→ **Trecho para leitura**
O entendimento do STJ foi que para caracterizar tentativa de roubo era preciso que os acusados tivessem tentado "subtrair coisa móvel alheia”, conforme estabelece o artigo 157 do Código Penal ao qualificar o crime de roubo.

Dessa forma, o caso foi considerado ato preparatório, já que não havia sido iniciada a ação de “subtrair”.

O que é ato preparatório?

O professor de direito da Faculdade Getúlio Vargas (FGV), Dimitri Dimoulis, explica que o direito penal diferencia a atuação criminosa em três etapas: ato preparatório, tentativa e ato consumado.

“Ato preparatório estabelece condições para dar início ao plano do crime, mas ainda não realiza nenhuma das condutas previstas no código penal”, detalha. Desse modo, não há punição para os atos preparatórios porque não houve tentativa de crime. “Ele nem mesmo tentou ‘subtrair’ a coisa. Logo, não há crime nem punição com base no Código Penal. Por assim dizer, o crime ficou na cabeça dele”.

→ **O que fazer**
- a) Liste as etapas em que o direito penal divide a atuação criminosa, segundo o trecho sobre ato preparatório.
- b) Prossiga com o trecho sobre ato preparatório a partir da última frase.
Os dados não têm relação com o trecho sobre ato preparatório.

→ **Dados exibidos**
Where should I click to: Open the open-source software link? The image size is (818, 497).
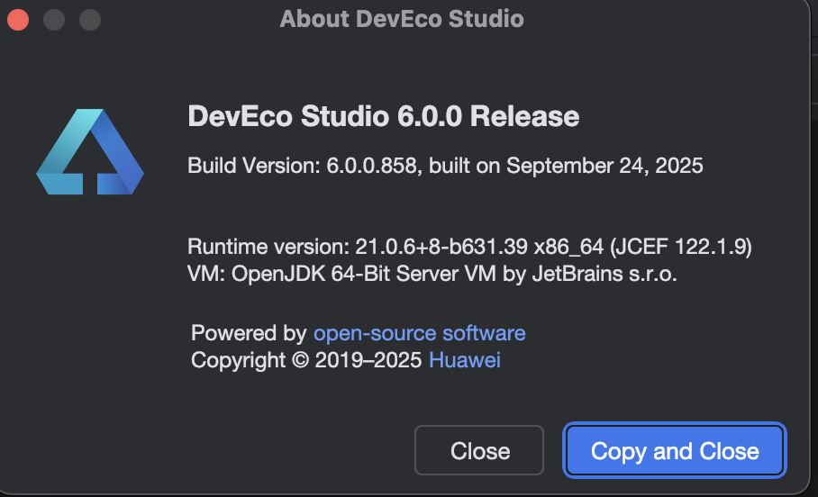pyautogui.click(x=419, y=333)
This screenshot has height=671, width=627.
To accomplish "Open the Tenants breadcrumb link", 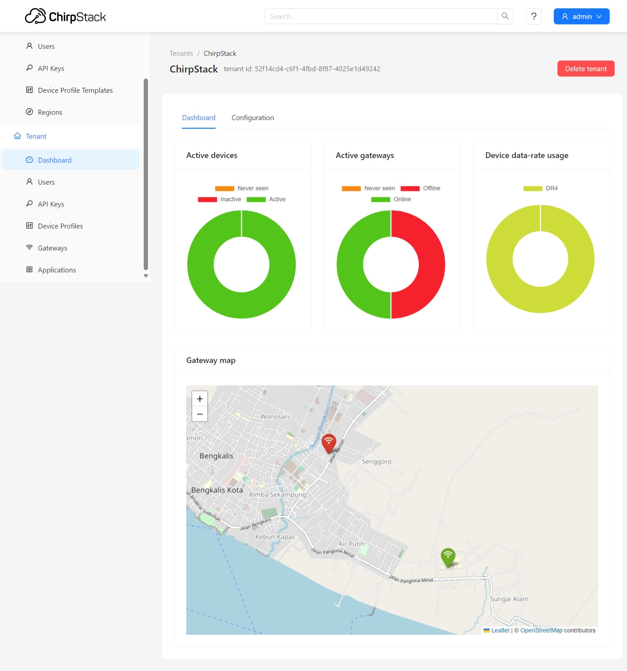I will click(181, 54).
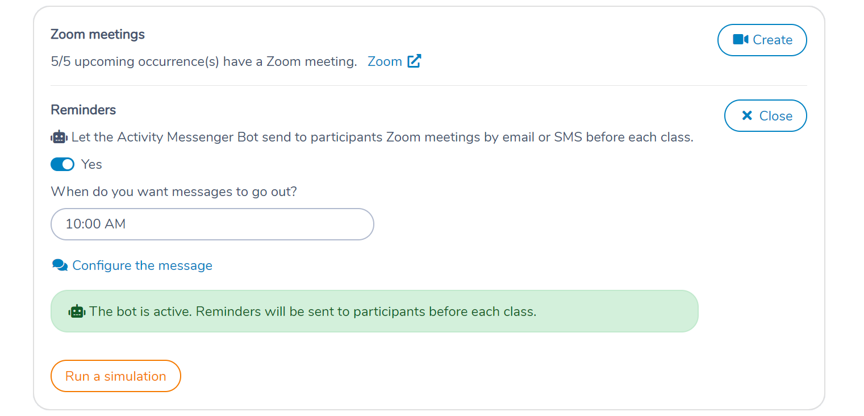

→ **Resultados esperados**
- a) Ato preparatório, tentativa e ato consumado.

- b)
Já a tentativa, que era o tipo de condenação que o MPTO buscava, “indica o esforço de realizar o crime, ainda que isso não tenha ocorrido. No caso, eu entro na casa e pego a joia, mas toca o alarme e saio correndo sem levar nada”, exemplifica Dimoulis.

Para Raquel Scalcon, professora de direito da FGV, a decisão do STJ foi "extremamente técnica" e discutiu quando começa a execução de um crime: “O Tribunal, portanto, fez um exame específico para o crime de roubo e entendeu que ainda não havia sido iniciada a subtração. Além disso, os acusados não prosseguiram na conduta, ou seja, desistiram, razão pela qual não seria o caso de tentativa de roubo, mas de meros atos preparatórios nos quais houve desistência no prosseguimento”.

Outras condenações

Embora não haja punição para o ato preparatório no Código Penal, isso não significa que foi permitido quebrar fechaduras e invadir residências. Scalcon ressalta que os acusados podem, sim, responder por outros crimes, como violação de domicílio e dano ao patrimônio.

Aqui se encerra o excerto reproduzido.